We are looking for an experienced Senior Security Researcher with required analytical background to join our team to perform threat hunts, assist with investigations, develop threat intelligence, and to cultivate investigation best practices into our tooling and products. Researchers will support a global team to identify and catalog new attacker Tools, Techniques and Procedures (TTPs), victims, and deliver customer notifications to protect worldwide enterprise customers and empower customers to protect themselves via constantly improving our products.
Responsibilities:
This role is part of a collaborative team, assisting our customers with:
Performing analysis of attacker activity in on-premises and cloud environments
Identifying potential threats, allowing for proactive defence before an actual incident
Notifying customers regarding imminent attacker activity
Providing recommendations to improve customers cybersecurity posture going forward and performing threat intelligence knowledge transfer to prepare customers to defend against todays threat landscape
Building proof-of-concept and prototype threat hunting tools, automations, and new capabilities
Driving product and tooling improvements by conveying learnings from threat hunting and incident response at scale to engineering partner teams
Identifies, prioritizes, and targets complex security issues that cause negative impact to customers. Creates and drives adoption of relevant mitigations and provide proactive guidance
Works with others to synthesize research findings into recommendations for mitigation of security issues. Shares across teams. Drives change within team based on research findings.

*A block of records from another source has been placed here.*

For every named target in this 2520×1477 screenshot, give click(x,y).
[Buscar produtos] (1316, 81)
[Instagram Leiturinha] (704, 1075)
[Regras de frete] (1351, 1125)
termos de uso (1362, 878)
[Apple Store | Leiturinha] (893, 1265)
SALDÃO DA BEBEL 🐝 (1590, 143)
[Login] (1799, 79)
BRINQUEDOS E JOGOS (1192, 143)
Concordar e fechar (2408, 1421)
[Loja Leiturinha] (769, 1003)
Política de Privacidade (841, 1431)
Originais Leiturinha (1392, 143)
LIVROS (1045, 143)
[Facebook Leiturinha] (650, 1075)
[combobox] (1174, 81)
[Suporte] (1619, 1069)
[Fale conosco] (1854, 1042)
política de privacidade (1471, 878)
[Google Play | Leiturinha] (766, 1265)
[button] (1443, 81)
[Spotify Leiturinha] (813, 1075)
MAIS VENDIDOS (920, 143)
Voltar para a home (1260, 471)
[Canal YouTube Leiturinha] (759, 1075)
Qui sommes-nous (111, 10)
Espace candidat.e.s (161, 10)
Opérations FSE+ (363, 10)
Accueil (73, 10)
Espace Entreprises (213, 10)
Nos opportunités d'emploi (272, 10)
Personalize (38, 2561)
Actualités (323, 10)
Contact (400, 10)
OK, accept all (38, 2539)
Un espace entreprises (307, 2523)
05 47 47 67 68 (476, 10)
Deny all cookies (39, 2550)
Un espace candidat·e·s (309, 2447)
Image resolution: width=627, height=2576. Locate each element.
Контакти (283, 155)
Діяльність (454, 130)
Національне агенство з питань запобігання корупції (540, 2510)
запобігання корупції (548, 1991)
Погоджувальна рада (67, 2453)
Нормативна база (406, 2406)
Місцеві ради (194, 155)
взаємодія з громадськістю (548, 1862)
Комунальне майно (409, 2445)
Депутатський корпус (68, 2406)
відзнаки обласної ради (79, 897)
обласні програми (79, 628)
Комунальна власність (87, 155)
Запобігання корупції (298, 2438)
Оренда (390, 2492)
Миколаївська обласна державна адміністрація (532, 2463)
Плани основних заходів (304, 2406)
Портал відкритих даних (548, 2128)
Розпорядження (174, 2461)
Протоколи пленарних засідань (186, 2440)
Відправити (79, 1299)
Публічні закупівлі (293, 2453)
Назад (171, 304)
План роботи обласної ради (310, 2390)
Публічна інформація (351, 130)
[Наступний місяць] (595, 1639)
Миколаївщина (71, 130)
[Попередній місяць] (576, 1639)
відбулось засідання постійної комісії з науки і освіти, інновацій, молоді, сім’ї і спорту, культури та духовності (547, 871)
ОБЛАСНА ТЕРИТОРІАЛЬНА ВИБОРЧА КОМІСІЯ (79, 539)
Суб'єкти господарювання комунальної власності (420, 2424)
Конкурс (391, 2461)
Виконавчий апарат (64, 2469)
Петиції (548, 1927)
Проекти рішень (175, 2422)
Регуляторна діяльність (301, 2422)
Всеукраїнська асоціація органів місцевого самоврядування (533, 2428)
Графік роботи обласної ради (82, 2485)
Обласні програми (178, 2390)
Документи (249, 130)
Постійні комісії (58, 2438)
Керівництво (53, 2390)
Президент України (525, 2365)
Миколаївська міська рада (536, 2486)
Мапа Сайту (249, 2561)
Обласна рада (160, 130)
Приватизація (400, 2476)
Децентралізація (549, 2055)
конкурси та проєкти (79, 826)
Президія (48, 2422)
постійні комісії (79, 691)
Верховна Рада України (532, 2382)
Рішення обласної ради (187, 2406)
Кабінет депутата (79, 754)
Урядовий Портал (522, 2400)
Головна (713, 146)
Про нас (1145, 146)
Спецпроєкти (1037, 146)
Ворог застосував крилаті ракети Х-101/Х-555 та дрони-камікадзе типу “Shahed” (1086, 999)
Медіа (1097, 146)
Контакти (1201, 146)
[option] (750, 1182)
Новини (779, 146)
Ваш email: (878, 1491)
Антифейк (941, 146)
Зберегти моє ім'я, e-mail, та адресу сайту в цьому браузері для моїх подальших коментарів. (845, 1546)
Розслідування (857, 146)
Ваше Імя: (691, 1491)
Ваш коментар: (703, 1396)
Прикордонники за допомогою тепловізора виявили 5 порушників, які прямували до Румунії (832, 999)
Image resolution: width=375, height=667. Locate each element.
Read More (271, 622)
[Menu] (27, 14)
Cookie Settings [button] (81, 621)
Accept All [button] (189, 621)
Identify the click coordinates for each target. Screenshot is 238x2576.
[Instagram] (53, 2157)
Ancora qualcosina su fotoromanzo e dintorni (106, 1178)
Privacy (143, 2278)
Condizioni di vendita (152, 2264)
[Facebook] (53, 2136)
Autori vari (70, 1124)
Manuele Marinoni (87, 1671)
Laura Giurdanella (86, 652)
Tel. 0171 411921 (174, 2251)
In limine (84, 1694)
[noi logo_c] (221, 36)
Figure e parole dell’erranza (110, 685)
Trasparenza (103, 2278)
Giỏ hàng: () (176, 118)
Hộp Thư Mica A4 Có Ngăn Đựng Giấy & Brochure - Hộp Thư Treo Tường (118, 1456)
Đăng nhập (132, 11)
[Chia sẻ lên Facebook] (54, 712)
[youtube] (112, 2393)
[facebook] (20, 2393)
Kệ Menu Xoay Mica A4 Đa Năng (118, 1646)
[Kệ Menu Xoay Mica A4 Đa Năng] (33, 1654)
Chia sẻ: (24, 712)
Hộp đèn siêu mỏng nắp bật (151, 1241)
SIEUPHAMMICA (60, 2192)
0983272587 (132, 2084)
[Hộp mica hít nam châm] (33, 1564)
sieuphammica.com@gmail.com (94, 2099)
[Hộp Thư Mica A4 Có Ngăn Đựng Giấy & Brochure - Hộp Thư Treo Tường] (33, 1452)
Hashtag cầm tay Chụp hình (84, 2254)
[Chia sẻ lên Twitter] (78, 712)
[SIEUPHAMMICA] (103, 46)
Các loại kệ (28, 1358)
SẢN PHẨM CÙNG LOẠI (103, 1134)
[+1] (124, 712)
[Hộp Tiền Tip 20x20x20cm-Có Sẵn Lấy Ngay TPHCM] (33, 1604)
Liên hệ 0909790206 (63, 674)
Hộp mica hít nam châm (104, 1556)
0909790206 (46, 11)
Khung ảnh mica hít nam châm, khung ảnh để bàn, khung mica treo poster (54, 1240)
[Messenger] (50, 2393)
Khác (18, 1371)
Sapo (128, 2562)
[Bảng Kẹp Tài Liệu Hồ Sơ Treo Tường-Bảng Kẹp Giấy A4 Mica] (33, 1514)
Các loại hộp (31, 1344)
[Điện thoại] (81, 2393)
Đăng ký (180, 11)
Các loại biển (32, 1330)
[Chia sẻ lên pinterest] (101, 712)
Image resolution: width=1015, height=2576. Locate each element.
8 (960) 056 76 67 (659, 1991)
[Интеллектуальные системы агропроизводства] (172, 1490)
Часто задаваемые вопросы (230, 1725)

Requirements: Required Qualifications:
6+ years experience in cyber security or large scale computing, and/or anomaly detection.
OR Experience with threat hunting/ digital forensics/reverse engineering/incident response etc.
OR Master's Degree in Statistics, Mathematics, Computer Science or related field
Other Requirements:
Ability to meet us, customer and/or government security screening requirements are required for this role. These requirements include, but are not limited to the following specialized security screenings: This position will be required to pass the Cloud background check upon hire/transfer and every two years thereafter.
Preferred Qualifications:
Investigation/Cybersecurity/Digital Forensics/DFIR (Digital Forensic Incident Response) certifications (e.g. Certified Information Systems Security Professional (CISSP), SysAdmin, Audit, Network and Security (SANS), Global Information Assurance Certification (GIAC) etc.)
Technical certifications based on domain (e.g., Azure, SharePoint)
Experience with Active Directory and/or cloud identity.
Experience with sophisticated threat actor evidence including familiarity with typical Indicators of Compromise (IOCs), Indicators of Activity (IOAs) and Tools, Techniques and Procedures (TTPs)
Use of forensic analysis tools such as X-Ways Forensics, WinHex, Encase, FTK, etc. Microsoft Azure and/or Office365 platform knowledge and experience
Experience with various forensic log artifacts found in Security Informationa and Event Management (SIEM) logs, web server logs, Antivirus (AV) logs, protection logs such as Host-based Intrusion Detection Systerm (HIDS) and Network Intrusion Detection System (NIDS) logs
Familiarity with Microsoft Defender 365 security stack (for Endpoints, Identity, Cloud, etc), especially with Advanced Hunting query writing
Understanding of Windows and Azure internals and where trace evidence can be found
Knowledge of third-party cybersecurity solutions, especially Extended Detection and Response (EDR) and Security Information and Event Management (SIEM) solutions
Experience working with consulting companies is a plus.
Linux and/or macOS forensic analysis and threat hunting skills.
This position is open to all candidates.